═════ Extrait

LETTRE DU PAPE BENOÎT XVI
AU CARDINAL GIACOMO BIFFI,
ENVOYÉ SPÉCIAL AUX CÉLÉBRATIONS
POUR LE IX CENTENAIRE DE LA MORT DE SAINT' ANSELME
A Monsieur le cardinal
Giacomo Biffi
Envoyé spécial aux célébrations du IX centenaire
de la mort de saint Anselme
Vénéré frère, en vue des célébrations auxquelles vous prendrez part en tant que mon Légat dans l'illustre ville d'Aoste pour le ix centenaire de la mort de saint Anselme, qui a eu lieu à Canterbury le 21 avril 1109, j'ai à cœur de vous remettre un message particulier dans lequel je souhaite rappeler les traits caractéristiques de ce grand moine, théologien et pasteur d'âmes, dont l'œuvre a laissé une trace profonde dans l'histoire de l'Eglise. Cet anniversaire constitue en effet une opportunité à ne pas manquer de renouveler le souvenir d'une des figures les plus lumineuses dans la tradition de l'Eglise et dans l'histoire de la pensée occidentale européenne. L'expérience monastique exemplaire d'Anselme, sa méthode originale de repenser le mystère chrétien, sa subtile doctrine théologique et philosophique, son enseignement sur la valeur inviolable de la conscience et sur la liberté comme adhésion responsable à la vérité et au bien, son œuvre passionnée de pasteur des âmes, qui s'est consacré de toutes ses forces à la promotion de la "liberté de l'Eglise", n'ont jamais cessé de susciter par le passé le plus vif intérêt, que le souvenir de sa mort rallume joyeusement et favorise de diverses manières et en divers lieux.

══════════
═════ Documents

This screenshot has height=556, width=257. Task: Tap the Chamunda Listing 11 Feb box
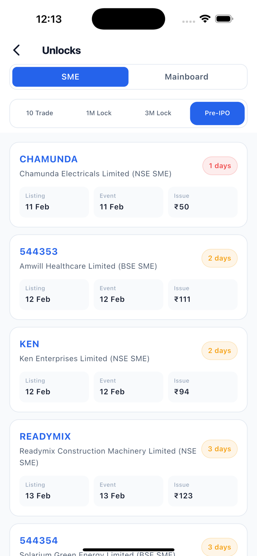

══════════

## Consigne
Répondez à ces questions sur la lettre au cardinal Giacomo Biffi, une ligne par réponse, avec le même repère.
(a) Dans quelle ville et à quelle date saint Anselme est-il mort ?
(b) Dans quelle ville le cardinal prendra-t-il part aux célébrations en tant que légat ?
(c) Quelle expression entre guillemets désigne la cause à laquelle Anselme s'est consacré de toutes ses forces ?

## Corrigé
(a) À Canterbury, le 21 avril 1109.
(b) À Aoste.
(c) La « liberté de l'Eglise ».